**JOB A**
Answer from the diode applications extract below:
(i) What load resistance does Example 5.1 use?
(ii) On what page number is Example 5.2?
(iii) What forward resistance does Example 5.2 use?

# Chapter 5 , Diode Applications - DC Power Supplies and Waveshaping Circuits¶

## Example 5.1 , Page Number 140¶

In :
import math

#Variables

VSrms = 10                #Supply voltage
VSmax = 10* 2**0.5        #Peak value of supply voltage (in volts)
RF = 0.3                  #Forward resistance (in ohm)
RL = 2                    #Load resistance (in ohm)

#Calculation

Imax = VSmax/(RL + RF)    #Peak value of current in load (in Ampere)
Idc = Imax/math.pi        #DC ouput current (in Ampere)
Irms = Imax/2             #RMS value of output current (in Ampere)

#Result

print "Idc = ",round(Idc,3)," A."
print "Irms = ",round(Irms,3)," A."

#Slight variation due to higher precision.

Idc =  1.957  A.
Irms =  3.074  A.


## Example 5.2 , Page Number 141¶

In :
import math

#Variables

VSrms = 220.0                   #Supply voltage
VSmax = 220.0 * 2**0.5          #Peak value of supply voltage (in volts)
RF = 100.0                      #Forward resistance (in ohm)
RL = 2.0 * 10**3                #Load resistance (in ohm)

#Calculation

Imax = VSmax/(RL + RF)          #Maximum value of current (in Ampere)
Idc = Imax/math.pi              #DC ouput current (in Ampere)
Irms = Imax/2                   #RMS value of output current (in Ampere)

**TASK INPUT**

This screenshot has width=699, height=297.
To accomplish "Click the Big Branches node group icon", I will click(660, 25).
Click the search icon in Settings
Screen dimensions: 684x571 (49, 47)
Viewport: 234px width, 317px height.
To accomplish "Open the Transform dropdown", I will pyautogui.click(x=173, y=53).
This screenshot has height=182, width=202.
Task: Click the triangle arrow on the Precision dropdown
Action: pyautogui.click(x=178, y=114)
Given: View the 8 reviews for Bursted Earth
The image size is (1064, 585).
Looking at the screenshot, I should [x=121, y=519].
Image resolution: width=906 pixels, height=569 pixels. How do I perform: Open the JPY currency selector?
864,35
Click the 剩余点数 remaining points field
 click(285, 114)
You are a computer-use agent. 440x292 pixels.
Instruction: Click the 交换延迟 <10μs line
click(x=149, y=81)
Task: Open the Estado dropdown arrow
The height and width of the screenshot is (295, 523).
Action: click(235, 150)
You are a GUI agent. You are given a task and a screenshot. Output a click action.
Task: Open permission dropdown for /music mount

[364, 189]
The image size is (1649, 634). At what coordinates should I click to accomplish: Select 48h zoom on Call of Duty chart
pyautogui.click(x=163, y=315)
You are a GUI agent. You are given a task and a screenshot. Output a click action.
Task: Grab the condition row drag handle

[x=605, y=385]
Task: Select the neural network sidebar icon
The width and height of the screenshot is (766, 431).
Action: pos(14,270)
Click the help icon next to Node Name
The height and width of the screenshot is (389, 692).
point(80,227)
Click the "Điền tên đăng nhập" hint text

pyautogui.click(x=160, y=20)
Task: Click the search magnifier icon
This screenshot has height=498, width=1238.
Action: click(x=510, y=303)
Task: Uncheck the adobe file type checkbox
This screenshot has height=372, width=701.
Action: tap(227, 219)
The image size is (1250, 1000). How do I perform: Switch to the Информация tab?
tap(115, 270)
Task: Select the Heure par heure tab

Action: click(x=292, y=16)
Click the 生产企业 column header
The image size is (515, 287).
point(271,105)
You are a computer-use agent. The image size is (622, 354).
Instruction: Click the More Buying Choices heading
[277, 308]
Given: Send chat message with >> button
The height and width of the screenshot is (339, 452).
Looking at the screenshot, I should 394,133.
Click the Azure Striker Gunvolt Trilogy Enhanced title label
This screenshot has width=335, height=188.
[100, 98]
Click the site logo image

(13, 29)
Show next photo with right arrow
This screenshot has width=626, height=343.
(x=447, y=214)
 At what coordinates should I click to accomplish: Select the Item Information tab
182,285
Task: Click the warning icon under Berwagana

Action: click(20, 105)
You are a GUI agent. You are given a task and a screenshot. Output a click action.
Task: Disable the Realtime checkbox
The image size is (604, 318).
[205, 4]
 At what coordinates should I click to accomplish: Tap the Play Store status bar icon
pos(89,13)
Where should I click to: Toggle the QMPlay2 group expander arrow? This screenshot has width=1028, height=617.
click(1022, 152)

**JOB B**
Please output the records starting at the line that contains "Click the site logo image" and ending at the line that contains "Action: click(20, 105)", both lines included, reproducing them character for character.

**EXPECTED ANSWER A**
(i) 2 ohms
(ii) 141
(iii) 100.0 ohms

**EXPECTED ANSWER B**
Click the site logo image

(13, 29)
Show next photo with right arrow
This screenshot has width=626, height=343.
(x=447, y=214)
 At what coordinates should I click to accomplish: Select the Item Information tab
182,285
Task: Click the warning icon under Berwagana

Action: click(20, 105)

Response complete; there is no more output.